Plötzlich ist Prinz Bran, der rechtmäßige Erbe, ein Gejagter. Doch darauf hat ihn nichts in seinem Leben vorbereitet. Er ist bereits entschlossen, sein Land und sein Volk zu verlassen, als er von den Verfolgern eingeholt wird. Lebensgefährlich verwundet flieht er in die Tiefen der Wälder.
Dort findet ihn Angharad, eine geheimnisvolle Heilerin und Geschichtenerzählerin. Sie weckt in Bran eine verborgene Kraft und inspiriert ihn, mit einer kleinen Gruppe eingeschworener Gefährten den Kampf gegen die Unterdrücker aufzunehmen. Doch gibt es Gerechtigkeit in einer Welt des Krieges?

My two pennies

Tja, was soll ich sagen? Das Buch hat mich quasi zwiegespalten. Es liest sich gut und flüssig runter, ich habs in einer Nacht „geschafft“. Thematisch jedoch war ich irgendwie… enttäuscht. Obwohl das wohl doch nicht das richtige Wort dafür ist. Ich fühle mich getäuscht, ist vielleicht besser formuliert. Wenn, ja wenn ich das Nachwort zuerst gelesen hätte, oder wenn ich den Amazon-Text konsumiert hätte oder wenn ich schlicht einfach nur die Paperbackausgabe statt des Hardcovers bekommen hätte, wäre ich anders rangegangen. So aber bin ich vom Klappentext ausgegangen und erwartete eine „neue“ Geschichte. Gut, Geschichten von gejagten jungen Adligen sind nicht wirklich „neu“, aber ich hatte mit keiner Faser meiner selbst mit dem dreihundertelfzigsten Aufguss der Robin-Hood-Legende gerechnet. Oh, auch so etwas kann durchaus spannend sein, aber wenn man etwas anderes erwartet, fühlt man sich leicht geneppt.
Dabei fing alles ziemlich spannend an, die Beschreibung des jungen Haupthelden ist sehr bildlich, fast sieht man ihn, wie er aus dem Fenster einer Maid klettert, wohl wissend, dass er zu spät bei seinem Vater sein wird. Und das der wütend sein wird. Zum ersten Male bimmelte ein winziges Glöckchen in mir und ich weiß noch, dass ich halblaut ins leere Zimmer sagte: „Merian? Haben die Engländer wirklich keine anderen Frauennamen?“ Aber bei einem Namen wie Bran ap Brychan denkt man nicht wirklich an Robin Hood, oder? Richtig brutal mit der Nase „draufgestuckt“ wurde ich dann bei der Sequenz, als sich Bruder Aethelfrith und Iwan (Kampfgefährte von Brans Vater und Brans Freund) begegnen und Iwan nichts besseres einfällt als vorzuschlagen, Aethelfrith in „Bruder Tuck“ umzubenennen und der daraufhin kontert, man könne Iwan ja „Little John“ nennen. Wie blöd (sorry) ist das denn?

### GESPEICHERTE EINTRÄGE
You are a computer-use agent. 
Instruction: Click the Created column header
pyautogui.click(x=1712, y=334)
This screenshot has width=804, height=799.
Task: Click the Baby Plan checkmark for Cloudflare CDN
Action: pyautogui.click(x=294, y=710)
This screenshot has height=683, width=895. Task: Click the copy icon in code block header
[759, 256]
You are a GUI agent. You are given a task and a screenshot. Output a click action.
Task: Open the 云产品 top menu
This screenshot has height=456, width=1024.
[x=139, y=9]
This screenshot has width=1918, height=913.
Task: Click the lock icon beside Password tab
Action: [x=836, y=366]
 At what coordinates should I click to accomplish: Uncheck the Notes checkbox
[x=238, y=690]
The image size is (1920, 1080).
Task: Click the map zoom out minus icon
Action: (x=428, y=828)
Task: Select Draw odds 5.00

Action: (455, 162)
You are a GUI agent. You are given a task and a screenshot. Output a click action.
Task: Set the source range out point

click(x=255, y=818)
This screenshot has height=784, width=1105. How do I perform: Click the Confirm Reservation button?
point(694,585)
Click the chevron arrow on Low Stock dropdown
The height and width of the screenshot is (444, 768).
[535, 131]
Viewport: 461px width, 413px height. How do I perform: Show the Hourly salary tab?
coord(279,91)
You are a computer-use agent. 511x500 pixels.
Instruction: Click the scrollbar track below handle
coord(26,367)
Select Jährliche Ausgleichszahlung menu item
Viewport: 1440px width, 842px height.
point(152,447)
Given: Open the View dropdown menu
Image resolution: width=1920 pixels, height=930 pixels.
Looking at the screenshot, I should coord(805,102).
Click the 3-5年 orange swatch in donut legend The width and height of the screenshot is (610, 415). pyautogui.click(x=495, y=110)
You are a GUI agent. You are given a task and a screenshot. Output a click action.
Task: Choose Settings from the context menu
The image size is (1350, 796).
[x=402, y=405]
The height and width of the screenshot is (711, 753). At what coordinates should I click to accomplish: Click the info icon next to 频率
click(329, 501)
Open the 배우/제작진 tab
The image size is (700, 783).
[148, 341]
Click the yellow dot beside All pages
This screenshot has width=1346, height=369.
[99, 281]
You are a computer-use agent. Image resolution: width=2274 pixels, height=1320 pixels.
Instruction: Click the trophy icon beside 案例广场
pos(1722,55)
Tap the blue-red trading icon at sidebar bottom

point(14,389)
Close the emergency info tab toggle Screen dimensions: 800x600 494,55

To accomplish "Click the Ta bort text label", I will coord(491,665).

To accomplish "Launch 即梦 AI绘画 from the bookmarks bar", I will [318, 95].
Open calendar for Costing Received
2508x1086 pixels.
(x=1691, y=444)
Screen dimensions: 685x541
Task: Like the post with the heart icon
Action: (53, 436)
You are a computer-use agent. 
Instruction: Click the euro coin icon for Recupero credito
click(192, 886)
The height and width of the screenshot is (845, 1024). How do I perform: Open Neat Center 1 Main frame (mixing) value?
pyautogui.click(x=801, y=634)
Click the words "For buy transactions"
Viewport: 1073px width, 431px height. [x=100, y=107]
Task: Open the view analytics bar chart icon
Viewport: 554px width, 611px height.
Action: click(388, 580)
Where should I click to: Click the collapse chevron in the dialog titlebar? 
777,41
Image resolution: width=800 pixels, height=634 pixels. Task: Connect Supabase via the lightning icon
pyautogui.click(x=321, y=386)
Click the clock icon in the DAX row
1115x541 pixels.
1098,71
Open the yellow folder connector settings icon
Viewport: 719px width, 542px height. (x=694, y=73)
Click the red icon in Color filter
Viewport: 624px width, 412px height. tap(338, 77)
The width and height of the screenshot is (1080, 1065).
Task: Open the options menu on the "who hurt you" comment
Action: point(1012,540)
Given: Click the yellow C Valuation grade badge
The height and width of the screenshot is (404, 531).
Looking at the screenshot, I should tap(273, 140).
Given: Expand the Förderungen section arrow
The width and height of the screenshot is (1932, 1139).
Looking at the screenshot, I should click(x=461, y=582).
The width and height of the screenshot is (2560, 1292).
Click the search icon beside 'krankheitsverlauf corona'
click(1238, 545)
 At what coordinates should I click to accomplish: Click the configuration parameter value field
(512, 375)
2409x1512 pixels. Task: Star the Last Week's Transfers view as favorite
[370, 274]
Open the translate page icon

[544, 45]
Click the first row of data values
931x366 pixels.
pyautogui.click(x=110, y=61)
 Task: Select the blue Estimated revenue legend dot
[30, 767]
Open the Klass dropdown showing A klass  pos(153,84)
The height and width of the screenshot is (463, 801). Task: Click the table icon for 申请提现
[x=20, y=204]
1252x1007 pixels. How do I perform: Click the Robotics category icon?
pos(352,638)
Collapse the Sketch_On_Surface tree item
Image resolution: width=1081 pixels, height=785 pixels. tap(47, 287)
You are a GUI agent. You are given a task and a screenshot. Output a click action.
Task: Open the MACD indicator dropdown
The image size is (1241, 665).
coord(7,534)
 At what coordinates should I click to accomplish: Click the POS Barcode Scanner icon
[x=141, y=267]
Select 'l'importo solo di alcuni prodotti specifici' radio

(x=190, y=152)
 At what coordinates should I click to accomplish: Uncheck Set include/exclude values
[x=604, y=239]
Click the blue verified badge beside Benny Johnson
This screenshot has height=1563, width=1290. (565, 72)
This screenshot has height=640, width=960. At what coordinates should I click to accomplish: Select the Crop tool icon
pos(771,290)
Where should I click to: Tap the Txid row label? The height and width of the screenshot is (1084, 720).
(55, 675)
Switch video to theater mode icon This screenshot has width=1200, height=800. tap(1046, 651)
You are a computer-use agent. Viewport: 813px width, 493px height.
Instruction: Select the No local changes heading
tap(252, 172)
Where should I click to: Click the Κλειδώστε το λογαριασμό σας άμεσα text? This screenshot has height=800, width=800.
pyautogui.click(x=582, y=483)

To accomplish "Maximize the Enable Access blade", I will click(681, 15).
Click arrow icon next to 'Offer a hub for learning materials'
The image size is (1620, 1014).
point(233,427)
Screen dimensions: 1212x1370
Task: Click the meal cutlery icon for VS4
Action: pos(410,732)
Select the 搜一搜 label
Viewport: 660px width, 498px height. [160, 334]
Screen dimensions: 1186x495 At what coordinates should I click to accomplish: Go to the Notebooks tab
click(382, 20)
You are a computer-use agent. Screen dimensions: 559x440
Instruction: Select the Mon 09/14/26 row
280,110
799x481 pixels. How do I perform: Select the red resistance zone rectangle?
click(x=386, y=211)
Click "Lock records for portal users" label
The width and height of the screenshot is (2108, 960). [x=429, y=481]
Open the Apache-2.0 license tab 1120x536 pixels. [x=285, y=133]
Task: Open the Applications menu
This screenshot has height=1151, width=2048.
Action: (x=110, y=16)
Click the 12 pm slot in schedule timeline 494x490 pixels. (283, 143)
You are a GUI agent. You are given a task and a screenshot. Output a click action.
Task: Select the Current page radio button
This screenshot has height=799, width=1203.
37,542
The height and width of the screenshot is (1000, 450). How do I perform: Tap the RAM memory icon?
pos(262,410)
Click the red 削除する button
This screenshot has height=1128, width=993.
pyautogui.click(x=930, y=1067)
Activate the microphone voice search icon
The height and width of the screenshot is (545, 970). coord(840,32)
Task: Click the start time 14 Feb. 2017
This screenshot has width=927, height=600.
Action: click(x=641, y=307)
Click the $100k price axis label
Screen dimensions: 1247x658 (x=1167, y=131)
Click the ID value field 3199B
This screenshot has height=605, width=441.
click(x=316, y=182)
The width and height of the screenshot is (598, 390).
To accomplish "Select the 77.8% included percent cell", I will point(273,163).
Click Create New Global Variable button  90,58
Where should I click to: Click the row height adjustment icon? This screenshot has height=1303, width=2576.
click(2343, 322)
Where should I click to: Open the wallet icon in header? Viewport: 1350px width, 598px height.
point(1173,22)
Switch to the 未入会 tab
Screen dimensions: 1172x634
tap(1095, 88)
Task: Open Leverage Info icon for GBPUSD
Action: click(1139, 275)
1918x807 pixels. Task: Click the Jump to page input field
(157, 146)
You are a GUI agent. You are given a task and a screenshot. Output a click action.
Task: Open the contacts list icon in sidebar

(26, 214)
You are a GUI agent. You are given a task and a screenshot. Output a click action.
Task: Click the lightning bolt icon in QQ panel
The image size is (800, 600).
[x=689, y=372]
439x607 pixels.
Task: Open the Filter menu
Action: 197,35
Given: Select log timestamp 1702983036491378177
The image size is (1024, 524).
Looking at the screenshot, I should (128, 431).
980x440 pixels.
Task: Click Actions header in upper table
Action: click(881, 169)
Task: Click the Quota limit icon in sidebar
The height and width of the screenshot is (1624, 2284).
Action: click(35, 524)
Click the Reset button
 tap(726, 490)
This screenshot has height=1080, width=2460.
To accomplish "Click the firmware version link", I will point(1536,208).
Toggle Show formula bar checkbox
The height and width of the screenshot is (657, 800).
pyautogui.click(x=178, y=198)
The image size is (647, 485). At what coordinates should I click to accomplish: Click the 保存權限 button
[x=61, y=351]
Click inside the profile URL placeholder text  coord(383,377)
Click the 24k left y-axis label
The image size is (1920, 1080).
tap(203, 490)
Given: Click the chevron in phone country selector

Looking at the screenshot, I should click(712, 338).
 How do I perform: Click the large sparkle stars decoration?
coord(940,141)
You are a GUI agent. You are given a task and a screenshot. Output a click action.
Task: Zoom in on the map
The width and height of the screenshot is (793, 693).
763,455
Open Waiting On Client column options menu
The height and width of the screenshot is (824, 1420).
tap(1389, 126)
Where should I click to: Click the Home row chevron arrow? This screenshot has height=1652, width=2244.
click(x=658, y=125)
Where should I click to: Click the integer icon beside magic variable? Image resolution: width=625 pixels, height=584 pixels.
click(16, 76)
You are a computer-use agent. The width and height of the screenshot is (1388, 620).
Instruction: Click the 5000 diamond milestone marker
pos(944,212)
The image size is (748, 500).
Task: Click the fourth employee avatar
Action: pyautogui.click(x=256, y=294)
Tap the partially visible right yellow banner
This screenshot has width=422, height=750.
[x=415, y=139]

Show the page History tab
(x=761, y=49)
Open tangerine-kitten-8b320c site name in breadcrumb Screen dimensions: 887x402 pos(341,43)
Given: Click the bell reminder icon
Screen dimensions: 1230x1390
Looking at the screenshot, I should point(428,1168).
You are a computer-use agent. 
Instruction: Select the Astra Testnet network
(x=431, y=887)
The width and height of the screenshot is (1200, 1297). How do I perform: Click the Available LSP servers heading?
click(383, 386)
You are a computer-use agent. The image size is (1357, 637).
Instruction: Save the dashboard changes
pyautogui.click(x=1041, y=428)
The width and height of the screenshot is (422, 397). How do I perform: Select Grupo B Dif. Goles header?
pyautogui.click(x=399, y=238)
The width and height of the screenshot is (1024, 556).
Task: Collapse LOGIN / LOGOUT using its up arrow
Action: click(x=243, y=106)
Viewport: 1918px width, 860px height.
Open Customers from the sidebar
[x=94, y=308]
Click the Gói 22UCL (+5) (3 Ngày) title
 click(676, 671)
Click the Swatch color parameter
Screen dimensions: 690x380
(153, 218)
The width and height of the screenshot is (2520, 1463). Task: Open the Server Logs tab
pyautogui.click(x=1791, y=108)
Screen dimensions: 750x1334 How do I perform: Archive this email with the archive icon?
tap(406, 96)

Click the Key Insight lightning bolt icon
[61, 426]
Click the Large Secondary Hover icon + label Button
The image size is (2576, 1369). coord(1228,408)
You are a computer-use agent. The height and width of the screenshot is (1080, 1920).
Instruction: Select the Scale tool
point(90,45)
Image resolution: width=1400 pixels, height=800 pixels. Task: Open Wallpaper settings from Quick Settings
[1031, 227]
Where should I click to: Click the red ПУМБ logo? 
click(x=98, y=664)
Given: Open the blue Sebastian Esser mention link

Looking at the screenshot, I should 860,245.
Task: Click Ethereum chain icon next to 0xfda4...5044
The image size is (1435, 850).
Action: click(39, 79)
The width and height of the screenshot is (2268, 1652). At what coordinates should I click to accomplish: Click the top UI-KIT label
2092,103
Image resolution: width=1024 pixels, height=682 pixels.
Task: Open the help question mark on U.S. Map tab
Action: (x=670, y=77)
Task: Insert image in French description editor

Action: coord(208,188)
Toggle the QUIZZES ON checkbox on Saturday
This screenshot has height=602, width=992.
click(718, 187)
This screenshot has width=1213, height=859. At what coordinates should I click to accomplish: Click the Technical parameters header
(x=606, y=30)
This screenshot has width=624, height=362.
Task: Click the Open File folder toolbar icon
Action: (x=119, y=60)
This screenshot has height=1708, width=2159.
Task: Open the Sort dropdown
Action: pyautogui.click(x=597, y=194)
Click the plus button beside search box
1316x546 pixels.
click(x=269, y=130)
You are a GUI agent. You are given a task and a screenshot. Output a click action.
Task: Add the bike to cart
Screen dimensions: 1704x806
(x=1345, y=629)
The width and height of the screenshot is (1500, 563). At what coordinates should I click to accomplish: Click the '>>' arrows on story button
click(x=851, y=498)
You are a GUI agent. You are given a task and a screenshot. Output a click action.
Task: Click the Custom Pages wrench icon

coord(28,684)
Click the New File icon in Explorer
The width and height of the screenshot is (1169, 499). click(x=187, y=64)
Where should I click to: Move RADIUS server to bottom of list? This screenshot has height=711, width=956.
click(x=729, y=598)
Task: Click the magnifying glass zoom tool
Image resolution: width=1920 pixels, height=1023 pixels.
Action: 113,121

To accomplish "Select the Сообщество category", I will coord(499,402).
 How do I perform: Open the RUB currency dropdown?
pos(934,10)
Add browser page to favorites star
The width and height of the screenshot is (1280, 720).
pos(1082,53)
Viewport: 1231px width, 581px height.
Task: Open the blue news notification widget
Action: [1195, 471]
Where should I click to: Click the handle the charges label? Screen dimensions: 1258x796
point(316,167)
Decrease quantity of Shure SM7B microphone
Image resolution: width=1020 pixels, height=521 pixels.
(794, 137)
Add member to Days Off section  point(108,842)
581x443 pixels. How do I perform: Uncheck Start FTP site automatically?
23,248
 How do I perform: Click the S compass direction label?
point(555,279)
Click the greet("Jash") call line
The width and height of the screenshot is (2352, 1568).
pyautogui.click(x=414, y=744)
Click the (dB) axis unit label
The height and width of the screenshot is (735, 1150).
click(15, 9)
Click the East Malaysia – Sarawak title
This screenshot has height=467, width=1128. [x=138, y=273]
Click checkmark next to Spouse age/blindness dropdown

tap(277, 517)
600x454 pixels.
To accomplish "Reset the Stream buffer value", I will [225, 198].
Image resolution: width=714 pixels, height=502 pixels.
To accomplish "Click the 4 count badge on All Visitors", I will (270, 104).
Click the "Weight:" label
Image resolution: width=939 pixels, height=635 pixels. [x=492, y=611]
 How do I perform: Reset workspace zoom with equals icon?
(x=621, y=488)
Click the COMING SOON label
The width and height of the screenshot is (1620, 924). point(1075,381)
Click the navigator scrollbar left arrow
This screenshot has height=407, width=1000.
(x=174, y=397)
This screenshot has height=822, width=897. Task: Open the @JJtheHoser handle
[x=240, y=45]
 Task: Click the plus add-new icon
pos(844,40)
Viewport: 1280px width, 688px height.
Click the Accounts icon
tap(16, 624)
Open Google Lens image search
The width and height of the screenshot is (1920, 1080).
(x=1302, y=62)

### AUFGABENSTELLUNG
Zähle aus der Buchbesprechung alle Umstände auf, unter denen laut dem Satz, der mit „Wenn, ja wenn“ beginnt, anders an das Buch herangegangen worden wäre. Für die Bearbeitung braucht man die Einträge nicht.

### ANTWORT
- das Nachwort zuerst gelesen
- den Amazon-Text konsumiert
- die Paperbackausgabe statt des Hardcovers bekommen